What did this reveal about vetting transitive dependencies?
It revealed that trust in a popular package doesn't transfer to whatever that package silently pulls in. Standard dependency review workflows — reading changelogs, checking the top-level package's reputation, glancing at download counts — all would have passed Moq 4.20.0 with flying colors, since 475 million cumulative downloads and a maintained GitHub repo are exactly the signals teams are taught to trust. The actual red flag was behavioral: a build-time process making an unexpected outbound network call and invoking git config for data it had no functional need for. That's not a signature any CVE database would have pattern-matched on the day it shipped, because it wasn't a known-bad indicator yet — it was a new behavior in a trusted package. Catching it requires either watching for behavior divergence between consecutive versions of a dependency, or having deep enough visibility into the dependency graph to notice when a widely-used package quietly adds a network-and-credential-adjacent transitive dependency it didn't have before.
How does this connect to how Safeguard approaches the same class of problem?
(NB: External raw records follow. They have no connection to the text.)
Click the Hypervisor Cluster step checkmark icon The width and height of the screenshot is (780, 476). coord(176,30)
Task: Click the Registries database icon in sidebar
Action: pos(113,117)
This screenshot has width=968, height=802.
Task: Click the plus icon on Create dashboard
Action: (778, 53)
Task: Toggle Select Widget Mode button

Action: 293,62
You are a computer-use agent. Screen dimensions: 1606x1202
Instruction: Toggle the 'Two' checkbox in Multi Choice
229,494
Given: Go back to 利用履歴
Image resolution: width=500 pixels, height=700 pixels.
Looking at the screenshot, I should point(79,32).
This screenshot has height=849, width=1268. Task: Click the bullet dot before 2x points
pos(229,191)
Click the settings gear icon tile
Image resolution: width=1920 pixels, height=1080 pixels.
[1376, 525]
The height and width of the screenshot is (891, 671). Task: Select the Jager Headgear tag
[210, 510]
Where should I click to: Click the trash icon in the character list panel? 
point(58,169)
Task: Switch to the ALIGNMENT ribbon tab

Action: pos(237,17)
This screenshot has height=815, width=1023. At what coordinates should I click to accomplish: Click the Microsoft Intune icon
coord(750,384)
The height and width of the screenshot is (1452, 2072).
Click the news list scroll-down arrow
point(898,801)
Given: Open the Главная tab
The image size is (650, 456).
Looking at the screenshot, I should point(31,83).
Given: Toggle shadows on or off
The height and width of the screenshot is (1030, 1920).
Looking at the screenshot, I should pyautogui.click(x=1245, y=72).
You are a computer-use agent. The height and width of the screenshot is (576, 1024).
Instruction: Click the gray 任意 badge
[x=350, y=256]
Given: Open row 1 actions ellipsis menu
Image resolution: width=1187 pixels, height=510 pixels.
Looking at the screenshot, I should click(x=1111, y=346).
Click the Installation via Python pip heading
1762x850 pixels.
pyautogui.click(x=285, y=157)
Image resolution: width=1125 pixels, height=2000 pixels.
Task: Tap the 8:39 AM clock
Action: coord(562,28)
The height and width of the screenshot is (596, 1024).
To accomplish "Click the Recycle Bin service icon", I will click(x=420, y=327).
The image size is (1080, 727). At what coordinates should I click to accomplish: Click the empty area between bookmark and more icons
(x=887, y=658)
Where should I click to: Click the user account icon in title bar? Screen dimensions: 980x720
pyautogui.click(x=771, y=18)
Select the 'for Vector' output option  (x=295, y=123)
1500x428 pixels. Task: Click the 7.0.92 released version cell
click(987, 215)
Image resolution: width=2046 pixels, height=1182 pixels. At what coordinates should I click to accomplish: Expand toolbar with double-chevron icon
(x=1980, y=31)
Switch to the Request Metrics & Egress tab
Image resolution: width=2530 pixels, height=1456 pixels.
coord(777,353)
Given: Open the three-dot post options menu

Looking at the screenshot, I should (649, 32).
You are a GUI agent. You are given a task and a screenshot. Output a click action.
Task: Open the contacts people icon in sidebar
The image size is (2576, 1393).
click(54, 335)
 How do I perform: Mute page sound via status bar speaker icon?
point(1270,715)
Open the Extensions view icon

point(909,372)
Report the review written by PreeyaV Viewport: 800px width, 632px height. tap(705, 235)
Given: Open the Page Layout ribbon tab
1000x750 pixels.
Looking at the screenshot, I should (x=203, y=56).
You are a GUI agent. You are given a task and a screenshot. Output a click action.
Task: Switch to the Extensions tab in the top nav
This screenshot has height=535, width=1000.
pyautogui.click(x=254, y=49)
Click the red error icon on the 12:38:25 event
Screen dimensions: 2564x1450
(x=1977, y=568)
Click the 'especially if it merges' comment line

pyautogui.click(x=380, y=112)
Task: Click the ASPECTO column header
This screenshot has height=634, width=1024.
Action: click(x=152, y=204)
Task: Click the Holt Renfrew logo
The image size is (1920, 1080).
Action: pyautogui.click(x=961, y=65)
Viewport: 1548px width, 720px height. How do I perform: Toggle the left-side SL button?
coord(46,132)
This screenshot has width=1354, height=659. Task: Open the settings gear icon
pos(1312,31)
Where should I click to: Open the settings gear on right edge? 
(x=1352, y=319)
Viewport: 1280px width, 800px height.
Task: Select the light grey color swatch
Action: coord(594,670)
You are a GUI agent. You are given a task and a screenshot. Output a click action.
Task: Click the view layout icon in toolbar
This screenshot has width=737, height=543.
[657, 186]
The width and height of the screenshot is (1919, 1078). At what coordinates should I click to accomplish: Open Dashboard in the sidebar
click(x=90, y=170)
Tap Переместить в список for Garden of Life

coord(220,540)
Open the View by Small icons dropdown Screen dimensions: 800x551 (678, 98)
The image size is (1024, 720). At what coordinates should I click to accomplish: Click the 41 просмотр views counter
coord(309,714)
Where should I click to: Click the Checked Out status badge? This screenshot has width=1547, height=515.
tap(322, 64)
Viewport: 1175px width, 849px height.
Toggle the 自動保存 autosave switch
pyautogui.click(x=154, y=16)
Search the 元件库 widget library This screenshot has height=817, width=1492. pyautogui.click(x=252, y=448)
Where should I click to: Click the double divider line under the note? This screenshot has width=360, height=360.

Safeguard's deep dependency scanning resolves transitive graphs to depth 100 — well past the roughly 60-level ceiling common in comparable SCA tooling — specifically because incidents like this one live in the packages nobody thought to check, not the one named in the manifest. A scan that stopped at Moq itself would have missed SponsorLink entirely; a scan that walks the full resolved graph surfaces it as a distinct node with its own provenance. Separately, Safeguard's Eagle classification model scores artifacts against indicator classes that include install-script and build-time behavior, egress patterns to unfamiliar hosts, and credential-harvesting signals such as reads from developer-identity sources — the same category of behavior SponsorLink exhibited by shelling out to git config and beaconing outward. Neither capability requires having seen this specific incident before; both are built to flag the behavioral pattern — unexpected build-time network egress paired with local-identity access — that made SponsorLink worth investigating in the first place, regardless of which ecosystem or which maintainer's package it's hiding inside.